The Oslo Peace Accords Ignored
The Oslo peace accords of the 1990s gave the Palestinians self-rule in parts of the West Bank. But they have not stopped to slowed down Israeli occupation, bulldozing their way into new Palestinian territories every year.
However, some 60 percent of the territory dubbed Area C, where Farasin is located, remains under full Israeli civil and military control.
The United Nations considers Area C as occupied Palestinian Territory.
But Israel has increasingly allocated land there for the construction of Jewish settlements — communities considered illegal under international law.
Convinced he would never get Israeli approval to build a home in his village, Amarneh set his sights on a cave in the foothills overlooking Farasin.
Amarneh said he figured that as an ancient, natural formation, Israel could not possibly argue that the cave was illegally built, while the Palestinian Authority (PA) agreed to register the land in his name.
‘I didn’t make the cave’
Amarneh, whose handyman skills are considerable, sealed the entrance to the cave with a stone wall and installed a wooden door at its centre.

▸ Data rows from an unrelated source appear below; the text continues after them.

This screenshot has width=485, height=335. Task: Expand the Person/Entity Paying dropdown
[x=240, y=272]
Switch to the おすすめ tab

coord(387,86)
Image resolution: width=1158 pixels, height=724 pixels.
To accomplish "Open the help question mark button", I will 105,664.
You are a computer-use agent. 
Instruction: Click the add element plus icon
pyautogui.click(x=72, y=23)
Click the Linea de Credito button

He fashioned a kitchen, a living room and sleeping areas for himself, his pregnant wife and their young daughter. There is even lodging for guests.
He told AFP he had been living there for a year and a half, but received a demolition notice from the Israeli authorities in July, along with 20 other Palestinian families in Farasin.
The Israeli military branch responsible for civilian affairs in the West Bank, COGAT, said that demolition notices were served to some Farasin residences because of “structures that were illegally built, without the necessary permits and approvals”.
Amarneh told local news outlets he was “surprised” to learn that he had built anything illegally. “I didn’t make the cave. It has existed since antiquity,” he said, holding his young daughter in his arms.
“I don’t understand how they can prevent me from living in a cave. Animals live in caves and are not thrown out. So, let them treat me like an animal and let me live in the cave.”
‘Ancestors buried here’
Arab residents established the village of Farasin in 1920, said local council head Mahmud Ahmad Nasser.
It was abandoned during the 1967 Six-Day War, the year Israeli occupation of the West Bank began.
But from the 1980s, former residents began to return to the area. Nasser put its current population at around 200.
Farasin looks less like a village than a small collection of houses spaced widely apart.
The PA officially recognised the community of Farasin in March, but the coronavirus crisis has prevented it from providing electricity to the area, the local council said.
COGAT had indicated in April that it might suspend some scheduled demolitions due to the pandemic.
But, according to the Israeli anti-settlement campaign group B’Tselem, Israel in June demolished 63 Palestinian structures.
Roughly 450,000 Jewish settlers live in the West Bank, alongside some 2.7 million Palestinians.
Farasin residents, aside from fearing the possibly imminent arrival of bulldozers, said they have spotted a caravan belonging to a Jewish settler in the area, who appeared to be setting up a home.
“The settler arrived here some time ago with his sheep,” said Nasser, the local council head, asking why a settler would arrive at the moment they have been asked to leave.
“Our people lived here for generations. Our ancestors are buried here.”